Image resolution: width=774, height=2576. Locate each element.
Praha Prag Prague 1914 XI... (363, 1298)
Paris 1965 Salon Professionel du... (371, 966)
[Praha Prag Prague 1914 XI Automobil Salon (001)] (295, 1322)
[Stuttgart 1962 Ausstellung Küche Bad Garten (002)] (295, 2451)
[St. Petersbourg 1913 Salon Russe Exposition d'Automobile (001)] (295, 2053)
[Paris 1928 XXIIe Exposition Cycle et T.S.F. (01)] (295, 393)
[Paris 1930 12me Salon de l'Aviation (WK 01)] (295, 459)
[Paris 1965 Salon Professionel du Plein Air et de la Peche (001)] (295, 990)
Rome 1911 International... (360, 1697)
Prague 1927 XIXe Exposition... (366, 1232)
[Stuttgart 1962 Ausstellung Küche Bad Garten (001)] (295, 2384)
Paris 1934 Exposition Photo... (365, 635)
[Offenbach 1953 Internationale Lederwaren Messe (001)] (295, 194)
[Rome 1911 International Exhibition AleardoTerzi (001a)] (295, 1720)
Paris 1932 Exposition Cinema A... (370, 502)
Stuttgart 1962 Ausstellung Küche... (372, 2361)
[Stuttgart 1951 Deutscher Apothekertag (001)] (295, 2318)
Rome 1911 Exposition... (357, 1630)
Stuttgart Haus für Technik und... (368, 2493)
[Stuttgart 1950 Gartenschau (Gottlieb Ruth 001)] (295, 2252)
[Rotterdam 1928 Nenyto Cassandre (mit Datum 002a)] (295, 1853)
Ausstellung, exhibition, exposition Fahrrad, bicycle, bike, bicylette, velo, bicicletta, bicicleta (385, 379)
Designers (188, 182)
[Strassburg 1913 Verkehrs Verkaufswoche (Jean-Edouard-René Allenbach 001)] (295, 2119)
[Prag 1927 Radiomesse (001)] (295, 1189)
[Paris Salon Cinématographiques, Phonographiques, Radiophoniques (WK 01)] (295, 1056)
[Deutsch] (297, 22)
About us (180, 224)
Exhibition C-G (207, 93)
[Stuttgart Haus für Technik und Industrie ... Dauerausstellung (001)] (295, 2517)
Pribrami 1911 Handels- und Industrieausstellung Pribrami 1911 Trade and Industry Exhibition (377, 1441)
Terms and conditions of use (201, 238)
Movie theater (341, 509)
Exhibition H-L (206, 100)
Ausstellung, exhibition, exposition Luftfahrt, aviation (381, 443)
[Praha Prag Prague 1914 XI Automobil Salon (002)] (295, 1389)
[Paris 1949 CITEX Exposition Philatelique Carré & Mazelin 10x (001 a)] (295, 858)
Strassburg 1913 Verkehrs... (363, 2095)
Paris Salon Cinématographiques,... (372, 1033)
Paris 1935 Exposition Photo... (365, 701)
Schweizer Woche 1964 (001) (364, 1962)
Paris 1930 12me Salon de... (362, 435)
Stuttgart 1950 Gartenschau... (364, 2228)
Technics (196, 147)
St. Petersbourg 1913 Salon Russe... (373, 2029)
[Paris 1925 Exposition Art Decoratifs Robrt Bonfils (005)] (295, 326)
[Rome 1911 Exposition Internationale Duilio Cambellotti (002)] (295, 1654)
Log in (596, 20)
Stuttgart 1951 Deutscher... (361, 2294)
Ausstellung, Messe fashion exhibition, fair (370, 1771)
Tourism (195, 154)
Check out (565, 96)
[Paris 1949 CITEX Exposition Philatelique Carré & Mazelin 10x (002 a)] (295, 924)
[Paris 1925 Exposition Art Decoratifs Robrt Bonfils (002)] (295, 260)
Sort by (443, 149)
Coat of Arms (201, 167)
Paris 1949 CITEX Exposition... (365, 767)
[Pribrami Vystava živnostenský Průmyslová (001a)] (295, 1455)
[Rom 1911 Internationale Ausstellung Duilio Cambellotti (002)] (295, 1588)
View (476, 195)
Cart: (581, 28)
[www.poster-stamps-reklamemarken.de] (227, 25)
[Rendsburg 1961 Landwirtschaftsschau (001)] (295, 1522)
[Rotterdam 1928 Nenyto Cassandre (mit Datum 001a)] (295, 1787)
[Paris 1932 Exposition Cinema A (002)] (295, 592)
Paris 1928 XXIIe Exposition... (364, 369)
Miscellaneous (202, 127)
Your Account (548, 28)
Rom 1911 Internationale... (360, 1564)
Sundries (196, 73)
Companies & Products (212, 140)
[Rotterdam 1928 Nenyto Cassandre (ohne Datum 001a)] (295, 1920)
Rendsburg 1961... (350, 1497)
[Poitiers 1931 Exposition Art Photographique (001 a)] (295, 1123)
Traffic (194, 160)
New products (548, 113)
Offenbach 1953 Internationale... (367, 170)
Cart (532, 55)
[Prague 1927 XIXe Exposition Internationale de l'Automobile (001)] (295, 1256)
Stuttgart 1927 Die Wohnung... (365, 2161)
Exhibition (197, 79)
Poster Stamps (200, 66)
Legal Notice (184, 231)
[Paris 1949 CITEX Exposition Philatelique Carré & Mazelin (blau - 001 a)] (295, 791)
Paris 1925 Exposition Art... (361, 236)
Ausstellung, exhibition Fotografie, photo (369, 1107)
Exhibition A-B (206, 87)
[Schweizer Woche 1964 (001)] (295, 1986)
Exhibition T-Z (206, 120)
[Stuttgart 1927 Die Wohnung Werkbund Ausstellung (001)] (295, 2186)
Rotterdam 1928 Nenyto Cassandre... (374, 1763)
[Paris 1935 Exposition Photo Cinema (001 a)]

==============================

What you will do → Repeat each line above exactly as written.

Exercise response →
Image resolution: width=774, height=2576. Locate each element.
Praha Prag Prague 1914 XI... (363, 1298)
Paris 1965 Salon Professionel du... (371, 966)
[Praha Prag Prague 1914 XI Automobil Salon (001)] (295, 1322)
[Stuttgart 1962 Ausstellung Küche Bad Garten (002)] (295, 2451)
[St. Petersbourg 1913 Salon Russe Exposition d'Automobile (001)] (295, 2053)
[Paris 1928 XXIIe Exposition Cycle et T.S.F. (01)] (295, 393)
[Paris 1930 12me Salon de l'Aviation (WK 01)] (295, 459)
[Paris 1965 Salon Professionel du Plein Air et de la Peche (001)] (295, 990)
Rome 1911 International... (360, 1697)
Prague 1927 XIXe Exposition... (366, 1232)
[Stuttgart 1962 Ausstellung Küche Bad Garten (001)] (295, 2384)
Paris 1934 Exposition Photo... (365, 635)
[Offenbach 1953 Internationale Lederwaren Messe (001)] (295, 194)
[Rome 1911 International Exhibition AleardoTerzi (001a)] (295, 1720)
Paris 1932 Exposition Cinema A... (370, 502)
Stuttgart 1962 Ausstellung Küche... (372, 2361)
[Stuttgart 1951 Deutscher Apothekertag (001)] (295, 2318)
Rome 1911 Exposition... (357, 1630)
Stuttgart Haus für Technik und... (368, 2493)
[Stuttgart 1950 Gartenschau (Gottlieb Ruth 001)] (295, 2252)
[Rotterdam 1928 Nenyto Cassandre (mit Datum 002a)] (295, 1853)
Ausstellung, exhibition, exposition Fahrrad, bicycle, bike, bicylette, velo, bicicletta, bicicleta (385, 379)
Designers (188, 182)
[Strassburg 1913 Verkehrs Verkaufswoche (Jean-Edouard-René Allenbach 001)] (295, 2119)
[Prag 1927 Radiomesse (001)] (295, 1189)
[Paris Salon Cinématographiques, Phonographiques, Radiophoniques (WK 01)] (295, 1056)
[Deutsch] (297, 22)
About us (180, 224)
Exhibition C-G (207, 93)
[Stuttgart Haus für Technik und Industrie ... Dauerausstellung (001)] (295, 2517)
Pribrami 1911 Handels- und Industrieausstellung Pribrami 1911 Trade and Industry Exhibition (377, 1441)
Terms and conditions of use (201, 238)
Movie theater (341, 509)
Exhibition H-L (206, 100)
Ausstellung, exhibition, exposition Luftfahrt, aviation (381, 443)
[Praha Prag Prague 1914 XI Automobil Salon (002)] (295, 1389)
[Paris 1949 CITEX Exposition Philatelique Carré & Mazelin 10x (001 a)] (295, 858)
Strassburg 1913 Verkehrs... (363, 2095)
Paris Salon Cinématographiques,... (372, 1033)
Paris 1935 Exposition Photo... (365, 701)
Schweizer Woche 1964 (001) (364, 1962)
Paris 1930 12me Salon de... (362, 435)
Stuttgart 1950 Gartenschau... (364, 2228)
Technics (196, 147)
St. Petersbourg 1913 Salon Russe... (373, 2029)
[Paris 1925 Exposition Art Decoratifs Robrt Bonfils (005)] (295, 326)
[Rome 1911 Exposition Internationale Duilio Cambellotti (002)] (295, 1654)
Log in (596, 20)
Stuttgart 1951 Deutscher... (361, 2294)
Ausstellung, Messe fashion exhibition, fair (370, 1771)
Tourism (195, 154)
Check out (565, 96)
[Paris 1949 CITEX Exposition Philatelique Carré & Mazelin 10x (002 a)] (295, 924)
[Paris 1925 Exposition Art Decoratifs Robrt Bonfils (002)] (295, 260)
Sort by (443, 149)
Coat of Arms (201, 167)
Paris 1949 CITEX Exposition... (365, 767)
[Pribrami Vystava živnostenský Průmyslová (001a)] (295, 1455)
[Rom 1911 Internationale Ausstellung Duilio Cambellotti (002)] (295, 1588)
View (476, 195)
Cart: (581, 28)
[www.poster-stamps-reklamemarken.de] (227, 25)
[Rendsburg 1961 Landwirtschaftsschau (001)] (295, 1522)
[Rotterdam 1928 Nenyto Cassandre (mit Datum 001a)] (295, 1787)
[Paris 1932 Exposition Cinema A (002)] (295, 592)
Paris 1928 XXIIe Exposition... (364, 369)
Miscellaneous (202, 127)
Your Account (548, 28)
Rom 1911 Internationale... (360, 1564)
Sundries (196, 73)
Companies & Products (212, 140)
[Rotterdam 1928 Nenyto Cassandre (ohne Datum 001a)] (295, 1920)
Rendsburg 1961... (350, 1497)
[Poitiers 1931 Exposition Art Photographique (001 a)] (295, 1123)
Traffic (194, 160)
New products (548, 113)
Offenbach 1953 Internationale... (367, 170)
Cart (532, 55)
[Prague 1927 XIXe Exposition Internationale de l'Automobile (001)] (295, 1256)
Stuttgart 1927 Die Wohnung... (365, 2161)
Exhibition (197, 79)
Poster Stamps (200, 66)
Legal Notice (184, 231)
[Paris 1949 CITEX Exposition Philatelique Carré & Mazelin (blau - 001 a)] (295, 791)
Paris 1925 Exposition Art... (361, 236)
Ausstellung, exhibition Fotografie, photo (369, 1107)
Exhibition A-B (206, 87)
[Schweizer Woche 1964 (001)] (295, 1986)
Exhibition T-Z (206, 120)
[Stuttgart 1927 Die Wohnung Werkbund Ausstellung (001)] (295, 2186)
Rotterdam 1928 Nenyto Cassandre... (374, 1763)
[Paris 1935 Exposition Photo Cinema (001 a)]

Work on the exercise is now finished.